_TASK PROMPT_.
Scan the records below. Report the number of lines containing the word "height", and nothing more.

[Stored data]
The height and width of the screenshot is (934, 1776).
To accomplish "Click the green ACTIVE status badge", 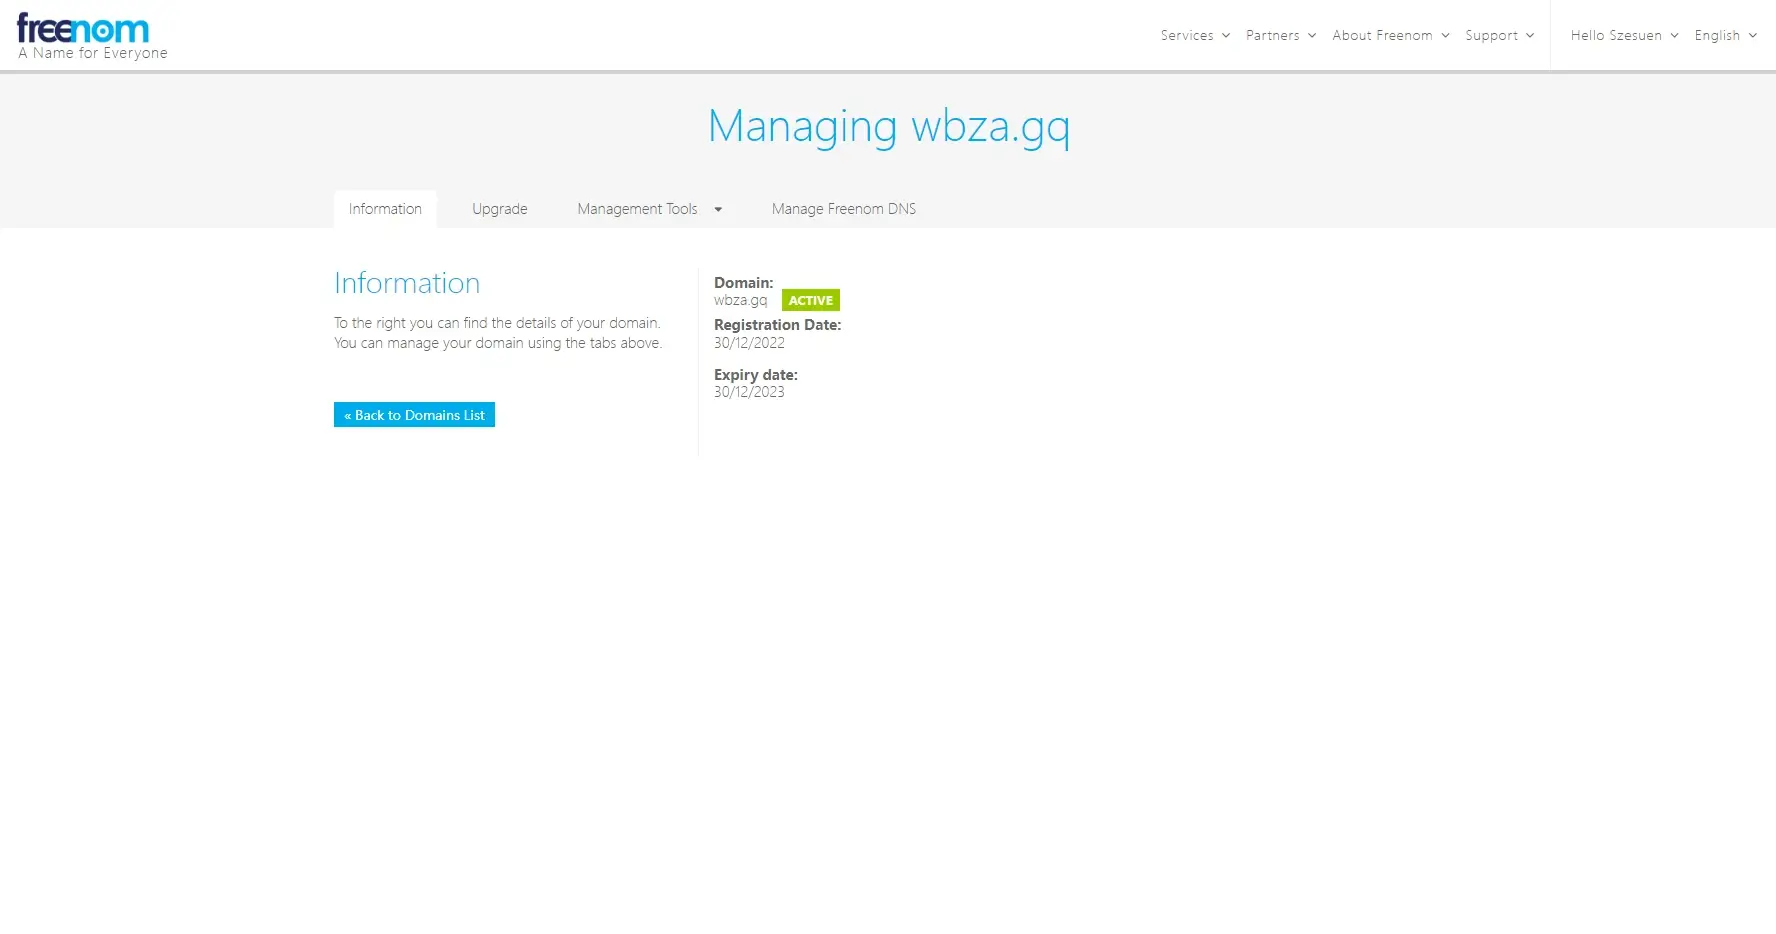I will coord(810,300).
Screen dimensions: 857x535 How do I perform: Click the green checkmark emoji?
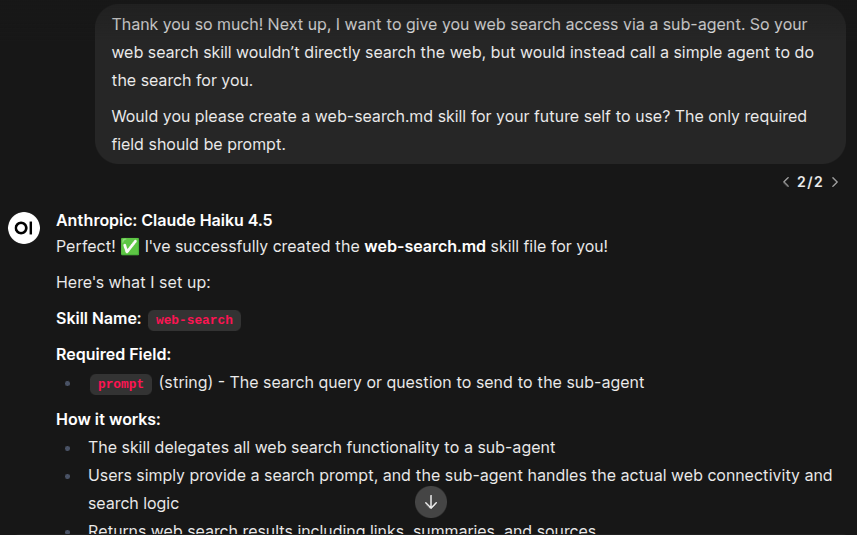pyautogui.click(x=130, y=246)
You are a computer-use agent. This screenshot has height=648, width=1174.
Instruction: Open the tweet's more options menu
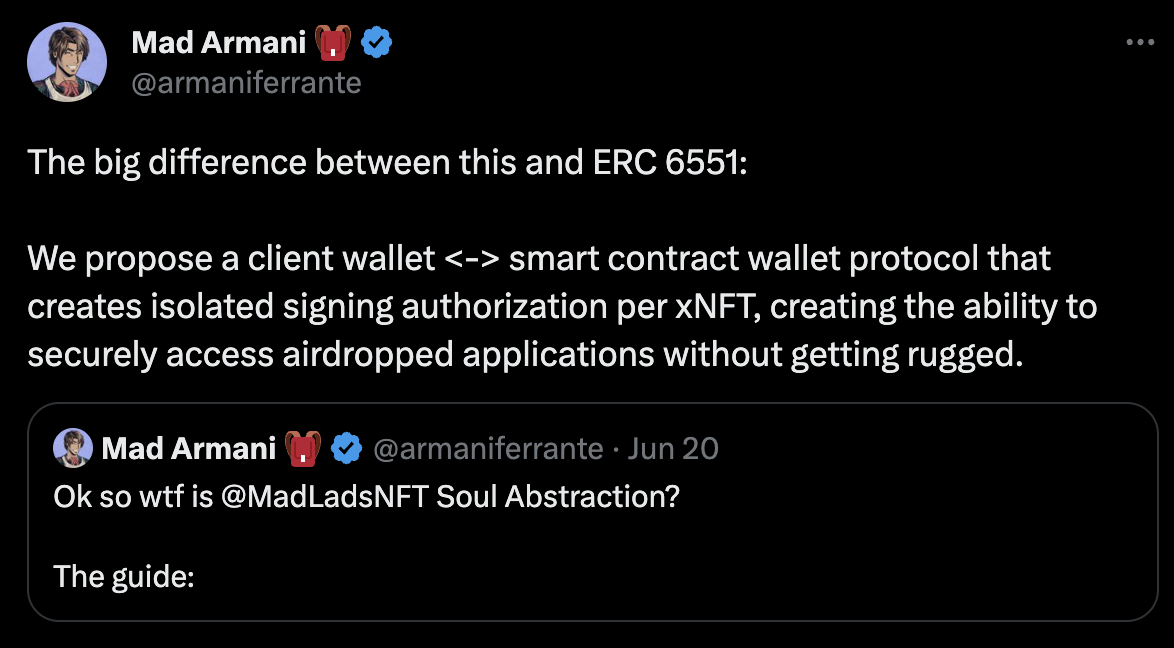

_EXPECTED OUTPUT_.
2